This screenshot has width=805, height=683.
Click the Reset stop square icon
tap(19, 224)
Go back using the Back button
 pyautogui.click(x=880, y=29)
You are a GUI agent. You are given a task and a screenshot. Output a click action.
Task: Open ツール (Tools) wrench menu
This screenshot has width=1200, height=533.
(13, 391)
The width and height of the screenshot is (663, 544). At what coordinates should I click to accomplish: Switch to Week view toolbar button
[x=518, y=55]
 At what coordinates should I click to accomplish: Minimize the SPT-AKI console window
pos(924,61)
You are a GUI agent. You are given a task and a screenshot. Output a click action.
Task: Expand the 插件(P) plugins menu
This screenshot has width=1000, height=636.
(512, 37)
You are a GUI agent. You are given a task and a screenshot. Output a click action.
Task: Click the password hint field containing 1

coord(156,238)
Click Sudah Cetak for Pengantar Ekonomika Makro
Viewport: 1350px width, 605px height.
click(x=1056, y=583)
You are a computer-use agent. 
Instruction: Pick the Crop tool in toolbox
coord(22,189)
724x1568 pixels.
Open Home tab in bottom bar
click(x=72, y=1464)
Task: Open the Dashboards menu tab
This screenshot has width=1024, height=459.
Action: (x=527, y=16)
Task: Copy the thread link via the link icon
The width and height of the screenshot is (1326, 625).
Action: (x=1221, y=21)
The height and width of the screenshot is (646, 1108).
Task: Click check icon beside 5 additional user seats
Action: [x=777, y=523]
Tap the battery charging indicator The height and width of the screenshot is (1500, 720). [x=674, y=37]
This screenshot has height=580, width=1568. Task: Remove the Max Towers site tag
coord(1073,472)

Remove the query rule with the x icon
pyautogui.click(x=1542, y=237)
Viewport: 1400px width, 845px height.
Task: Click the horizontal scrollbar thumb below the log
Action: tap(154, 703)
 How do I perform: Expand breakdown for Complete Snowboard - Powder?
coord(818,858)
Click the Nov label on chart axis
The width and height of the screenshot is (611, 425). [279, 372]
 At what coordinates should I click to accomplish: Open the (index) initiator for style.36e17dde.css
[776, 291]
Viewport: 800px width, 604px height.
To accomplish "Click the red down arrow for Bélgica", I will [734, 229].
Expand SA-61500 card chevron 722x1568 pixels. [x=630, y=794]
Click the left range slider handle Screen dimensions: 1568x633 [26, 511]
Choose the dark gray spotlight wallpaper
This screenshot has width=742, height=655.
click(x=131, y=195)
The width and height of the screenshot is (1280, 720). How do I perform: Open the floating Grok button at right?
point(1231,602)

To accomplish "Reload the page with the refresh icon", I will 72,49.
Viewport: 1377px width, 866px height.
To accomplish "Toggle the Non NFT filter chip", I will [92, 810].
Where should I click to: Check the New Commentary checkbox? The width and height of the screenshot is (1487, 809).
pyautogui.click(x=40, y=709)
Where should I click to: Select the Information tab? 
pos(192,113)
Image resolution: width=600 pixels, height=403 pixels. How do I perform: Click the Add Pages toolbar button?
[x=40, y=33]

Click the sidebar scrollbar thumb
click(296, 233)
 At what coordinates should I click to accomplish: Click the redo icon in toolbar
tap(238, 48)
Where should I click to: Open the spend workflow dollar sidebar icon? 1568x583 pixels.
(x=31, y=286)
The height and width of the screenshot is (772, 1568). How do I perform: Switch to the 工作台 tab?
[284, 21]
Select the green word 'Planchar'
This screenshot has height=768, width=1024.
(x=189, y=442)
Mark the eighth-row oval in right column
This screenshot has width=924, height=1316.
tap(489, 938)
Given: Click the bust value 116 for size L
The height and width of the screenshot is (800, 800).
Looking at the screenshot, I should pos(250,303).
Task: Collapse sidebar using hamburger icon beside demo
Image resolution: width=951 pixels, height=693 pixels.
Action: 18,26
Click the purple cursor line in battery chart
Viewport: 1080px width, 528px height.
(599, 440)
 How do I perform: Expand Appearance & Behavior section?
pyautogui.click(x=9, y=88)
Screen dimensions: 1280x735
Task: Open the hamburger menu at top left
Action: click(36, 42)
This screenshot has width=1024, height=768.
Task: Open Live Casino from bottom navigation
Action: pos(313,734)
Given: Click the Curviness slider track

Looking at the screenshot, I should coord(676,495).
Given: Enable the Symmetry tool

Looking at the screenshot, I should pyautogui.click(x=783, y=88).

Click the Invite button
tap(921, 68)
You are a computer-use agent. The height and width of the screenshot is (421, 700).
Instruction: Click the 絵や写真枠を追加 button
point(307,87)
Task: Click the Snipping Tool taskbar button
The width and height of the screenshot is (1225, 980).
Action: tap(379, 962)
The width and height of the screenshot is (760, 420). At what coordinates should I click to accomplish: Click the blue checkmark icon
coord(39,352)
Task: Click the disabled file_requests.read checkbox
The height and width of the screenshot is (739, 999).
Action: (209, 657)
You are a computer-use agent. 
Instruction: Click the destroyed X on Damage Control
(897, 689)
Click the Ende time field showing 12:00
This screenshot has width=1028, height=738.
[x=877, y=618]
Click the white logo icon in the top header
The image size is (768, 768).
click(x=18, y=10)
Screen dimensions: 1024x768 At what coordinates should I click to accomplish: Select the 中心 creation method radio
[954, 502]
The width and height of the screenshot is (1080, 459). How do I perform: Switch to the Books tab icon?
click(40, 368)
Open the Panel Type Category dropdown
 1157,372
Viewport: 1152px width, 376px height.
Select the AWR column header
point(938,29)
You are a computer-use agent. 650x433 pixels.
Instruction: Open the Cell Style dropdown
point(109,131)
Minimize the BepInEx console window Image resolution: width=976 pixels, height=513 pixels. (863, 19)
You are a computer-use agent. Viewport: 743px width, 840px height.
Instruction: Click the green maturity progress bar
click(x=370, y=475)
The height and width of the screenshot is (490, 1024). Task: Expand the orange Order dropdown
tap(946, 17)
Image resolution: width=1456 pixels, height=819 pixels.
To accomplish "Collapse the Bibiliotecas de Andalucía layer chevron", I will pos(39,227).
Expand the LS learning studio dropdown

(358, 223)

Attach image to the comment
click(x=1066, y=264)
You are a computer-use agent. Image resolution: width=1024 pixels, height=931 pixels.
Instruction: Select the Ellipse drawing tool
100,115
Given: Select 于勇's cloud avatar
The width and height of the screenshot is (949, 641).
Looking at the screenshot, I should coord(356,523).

------------------------------------------------------------

#### Directive:
Write out the records above word for word, starting at the line that contains "Expand the LS learning studio dropdown" and stopping after the final line of the records.

#### Reply:
Expand the LS learning studio dropdown

(358, 223)

Attach image to the comment
click(x=1066, y=264)
You are a computer-use agent. Image resolution: width=1024 pixels, height=931 pixels.
Instruction: Select the Ellipse drawing tool
100,115
Given: Select 于勇's cloud avatar
The width and height of the screenshot is (949, 641).
Looking at the screenshot, I should coord(356,523).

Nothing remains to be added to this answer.